* _Kutipan Pilihan_
* * * *

Mengutip Anies Baswedan yang berujar bahwa “Bullying merajalela karena orang baik diam” (metrotvnews.com) sepenuhnya benar. Tapi mungkin sedikit kurang lengkap dan di sini saya tambahkan: dan orang tidak baik terus aktif bergerak.
Sosial media: yang gratis, yang bebas, yang antah berantah, menjadi tempat ideal bagi orang-orang tidak baik itu bergerak. Mereka bisa perorangan; beroperasi secara indvidual dengan pola gerak “random”. Atau bisa juga berkelompok; beraksi secara terorganisir dengan pola gerak sistemik--dan biasanya massif-sporadik. Apapun itu, mereka sama-sama berbuat satu hal yang tak terpuji: melakukan kekerasan di sosial media. Jenis tindak kekerasan yang baru, anak kandung era 2.0, yang menghantam tidak kepada fisik tapi kepada sesuatu yang bersifat tak kasat: citra dan kesan pribadi seseorang. Aksi ini biasa kita sebut dengan istilah character assassination atau pembunuhan karakter.

* * * *

* _Data Terkumpul_
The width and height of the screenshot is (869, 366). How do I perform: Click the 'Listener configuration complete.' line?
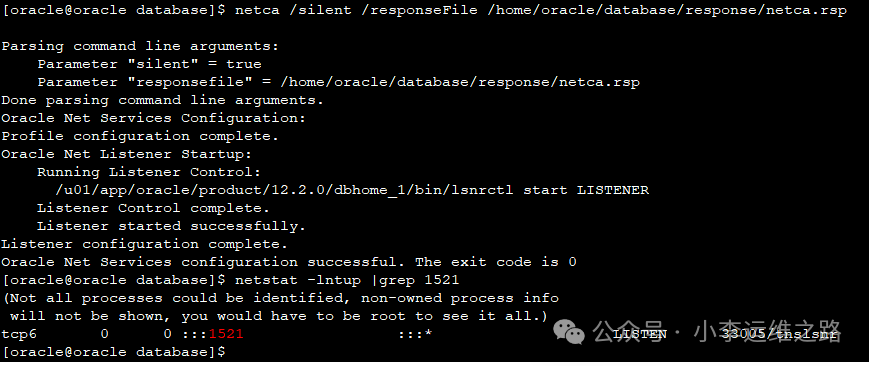[x=145, y=244]
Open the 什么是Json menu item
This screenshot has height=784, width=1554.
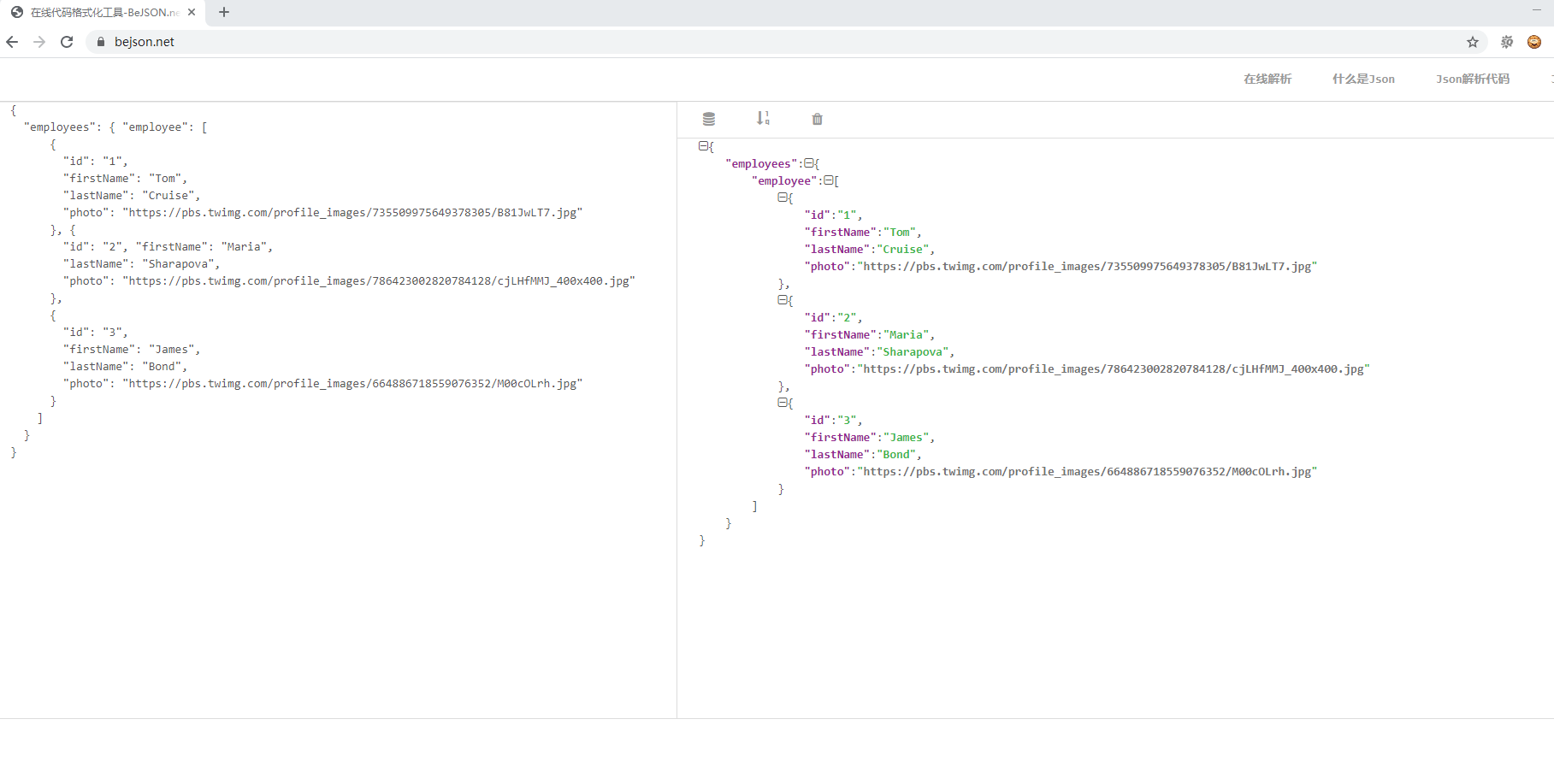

* * * *

* _Tugas Anda_
1. Dalam tulisan tentang kekerasan di sosial media, apa nama lain untuk character assassination?
2. Tulis semua sifat sosial media yang disebut dalam tulisan tentang kekerasan di sosial media.
3. Apakah tiap pernyataan ini sesuai dengan tulisan tentang kekerasan di sosial media? Jawab ya atau tidak, lalu kutip kata-kata dari tulisan yang menentukan jawaban itu.
(a) Penulis menganggap ucapan Anies Baswedan sepenuhnya benar.
(b) Kekerasan jenis baru ini menyerang fisik seseorang.
(c) Orang-orang tidak baik itu hanya bergerak sendiri-sendiri.

* _Hasil Tugas_
1. Pembunuhan karakter.

2. Gratis, bebas, antah berantah.

3.
(a) Ya: "sepenuhnya benar"
(b) Tidak: "yang menghantam tidak kepada fisik tapi kepada sesuatu yang bersifat tak kasat"
(c) Tidak: "Atau bisa juga berkelompok; beraksi secara terorganisir"